**Exercise instructions:** Looking at the records below, please say how many lines contain the word "School", as a bare number.

BEGIN Material for this exercise

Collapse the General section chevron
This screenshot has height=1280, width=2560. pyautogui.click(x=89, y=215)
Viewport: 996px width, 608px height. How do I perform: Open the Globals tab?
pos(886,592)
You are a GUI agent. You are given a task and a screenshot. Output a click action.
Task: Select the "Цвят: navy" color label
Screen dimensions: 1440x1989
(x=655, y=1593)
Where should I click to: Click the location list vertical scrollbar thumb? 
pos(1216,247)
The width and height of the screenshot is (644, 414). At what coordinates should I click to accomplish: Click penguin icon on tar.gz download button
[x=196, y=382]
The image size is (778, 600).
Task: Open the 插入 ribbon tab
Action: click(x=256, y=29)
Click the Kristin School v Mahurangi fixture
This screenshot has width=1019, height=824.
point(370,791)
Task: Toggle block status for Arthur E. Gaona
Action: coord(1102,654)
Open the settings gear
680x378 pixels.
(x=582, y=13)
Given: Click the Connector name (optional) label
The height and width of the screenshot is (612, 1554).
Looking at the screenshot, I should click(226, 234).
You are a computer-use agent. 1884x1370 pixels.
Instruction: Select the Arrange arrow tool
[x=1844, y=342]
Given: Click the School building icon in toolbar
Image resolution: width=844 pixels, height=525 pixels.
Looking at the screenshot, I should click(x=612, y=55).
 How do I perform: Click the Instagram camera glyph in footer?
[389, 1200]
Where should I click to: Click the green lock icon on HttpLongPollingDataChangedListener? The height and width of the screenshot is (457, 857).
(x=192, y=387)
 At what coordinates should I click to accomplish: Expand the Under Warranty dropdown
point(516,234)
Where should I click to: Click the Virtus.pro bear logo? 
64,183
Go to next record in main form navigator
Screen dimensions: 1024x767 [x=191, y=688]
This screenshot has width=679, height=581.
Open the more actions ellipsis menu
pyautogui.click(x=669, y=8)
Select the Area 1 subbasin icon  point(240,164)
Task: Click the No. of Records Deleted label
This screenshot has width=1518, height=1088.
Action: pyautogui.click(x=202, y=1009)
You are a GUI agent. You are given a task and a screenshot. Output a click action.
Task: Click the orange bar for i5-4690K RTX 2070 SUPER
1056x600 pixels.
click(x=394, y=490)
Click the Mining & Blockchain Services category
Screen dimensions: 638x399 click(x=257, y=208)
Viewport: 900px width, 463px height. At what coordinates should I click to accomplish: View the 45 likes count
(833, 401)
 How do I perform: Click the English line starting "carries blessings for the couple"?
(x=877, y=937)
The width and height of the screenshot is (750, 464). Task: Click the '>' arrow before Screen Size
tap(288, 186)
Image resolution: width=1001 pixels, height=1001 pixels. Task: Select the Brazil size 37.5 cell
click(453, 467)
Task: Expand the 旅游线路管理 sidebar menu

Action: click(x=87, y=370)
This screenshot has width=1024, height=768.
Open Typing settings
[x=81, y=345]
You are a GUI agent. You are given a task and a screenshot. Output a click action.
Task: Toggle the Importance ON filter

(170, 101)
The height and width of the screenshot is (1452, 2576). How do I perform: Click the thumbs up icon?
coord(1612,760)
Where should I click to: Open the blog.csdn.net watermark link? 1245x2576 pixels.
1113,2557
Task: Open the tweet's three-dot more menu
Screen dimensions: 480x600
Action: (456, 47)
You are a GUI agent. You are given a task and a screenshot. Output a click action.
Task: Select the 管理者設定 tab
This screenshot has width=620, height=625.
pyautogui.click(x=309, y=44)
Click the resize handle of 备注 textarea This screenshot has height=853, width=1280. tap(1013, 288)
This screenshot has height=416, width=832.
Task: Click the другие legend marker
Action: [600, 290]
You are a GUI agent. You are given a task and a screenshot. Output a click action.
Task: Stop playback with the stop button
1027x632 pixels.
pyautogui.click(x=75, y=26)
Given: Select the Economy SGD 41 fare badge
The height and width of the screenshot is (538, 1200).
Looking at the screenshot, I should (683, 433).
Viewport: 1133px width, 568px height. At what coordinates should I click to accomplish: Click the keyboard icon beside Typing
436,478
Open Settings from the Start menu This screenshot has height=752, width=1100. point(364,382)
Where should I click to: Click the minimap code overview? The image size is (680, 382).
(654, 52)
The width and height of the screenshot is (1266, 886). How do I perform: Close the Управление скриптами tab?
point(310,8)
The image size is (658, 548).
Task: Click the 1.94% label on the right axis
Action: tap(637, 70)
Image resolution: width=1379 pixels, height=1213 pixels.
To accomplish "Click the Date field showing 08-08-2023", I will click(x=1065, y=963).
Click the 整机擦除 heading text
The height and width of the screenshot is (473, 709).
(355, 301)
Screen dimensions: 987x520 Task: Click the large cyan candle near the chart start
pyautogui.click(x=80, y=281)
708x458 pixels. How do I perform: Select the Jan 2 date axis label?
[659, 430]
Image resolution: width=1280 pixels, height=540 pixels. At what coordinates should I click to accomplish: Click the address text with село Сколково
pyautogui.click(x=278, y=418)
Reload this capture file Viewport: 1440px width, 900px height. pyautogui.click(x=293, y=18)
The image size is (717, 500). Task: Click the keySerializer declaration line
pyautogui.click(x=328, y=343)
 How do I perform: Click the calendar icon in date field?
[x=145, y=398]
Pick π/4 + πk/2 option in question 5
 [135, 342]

END Material for this exercise

**Task solution:** 2